## Passage provided
He is a member of the board of directors of Crystal Bridges Museum of American Art. He has served on the boards of the Walden Woods Project, which seeks to maintain the land, literature and legacy of Henry David Thoreau. He has also served on the advisory board for the Yale Center for Faith and Culture at Yale University, the board of trustees of the University of Arkansas, and as committee chairman of the University of Arkansas Capital Campaign for the 21st Century. He has also served on the Boards of the American Meat Institute, the National Chicken Council, the National Council on Alcoholism and Drug Dependence, and the Searchlight Leadership Fund. The Tyson Center for Faith and Spirituality in the Workplace at the Sam M. Walton College of Business at the University of Arkansas is named in his honor. He is a recipient of the Woodrow Wilson Award for Corporate Citizenship from the Woodrow Wilson International Center for Scholars. He has received the International Faith and Spirit at Work award.

## Data extract

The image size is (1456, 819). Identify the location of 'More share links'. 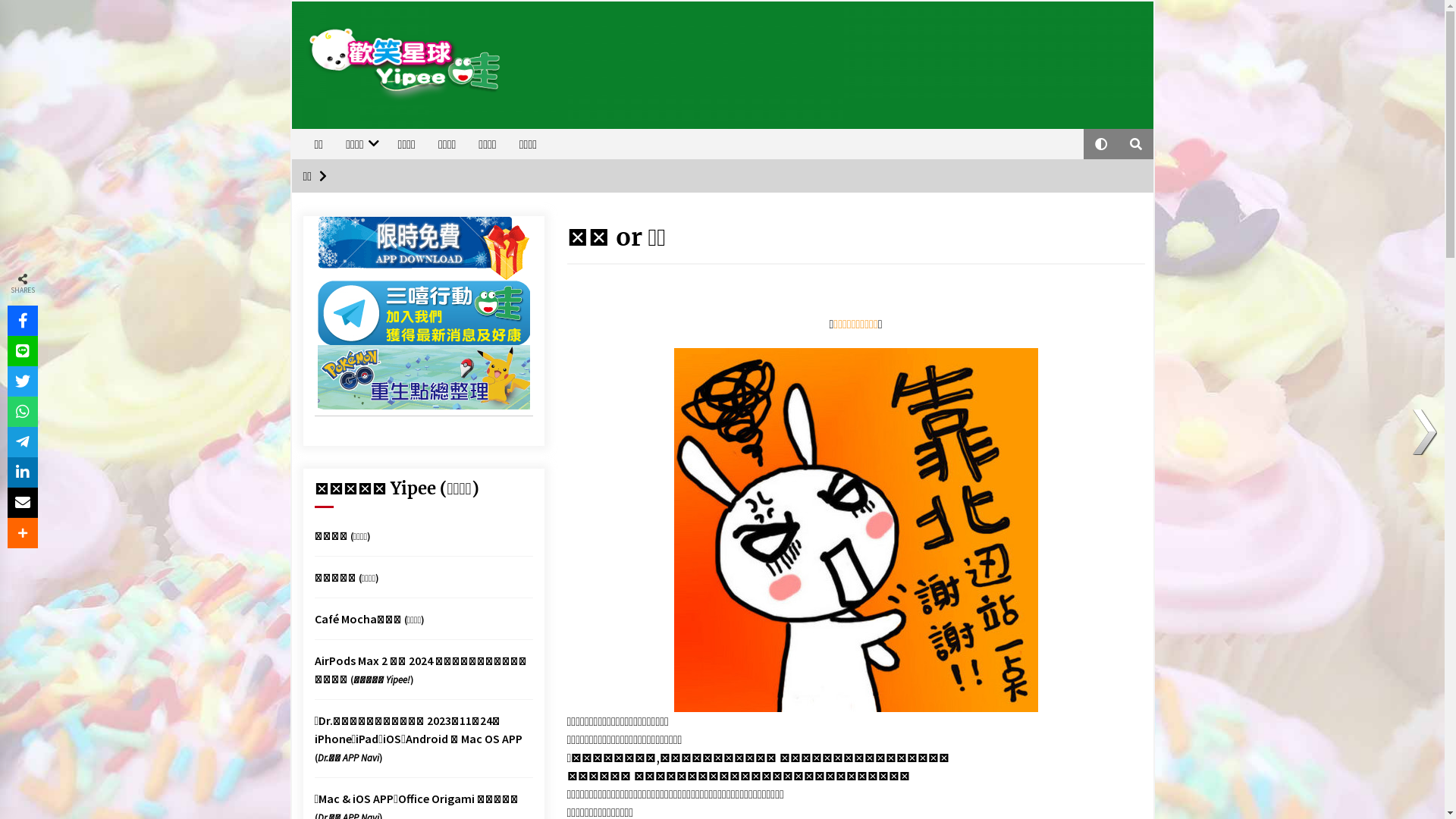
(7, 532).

## Set exercise
Answer these questions from the passage on board service and honors.
(a) What does the Walden Woods Project seek to maintain?
(b) Which center at the University of Arkansas is named in the subject's honor?
(c) Which organization presented the Woodrow Wilson Award for Corporate Citizenship?

## Exercise output
(a) The land, literature and legacy of Henry David Thoreau.
(b) The Tyson Center for Faith and Spirituality in the Workplace at the Sam M. Walton College of Business.
(c) The Woodrow Wilson International Center for Scholars.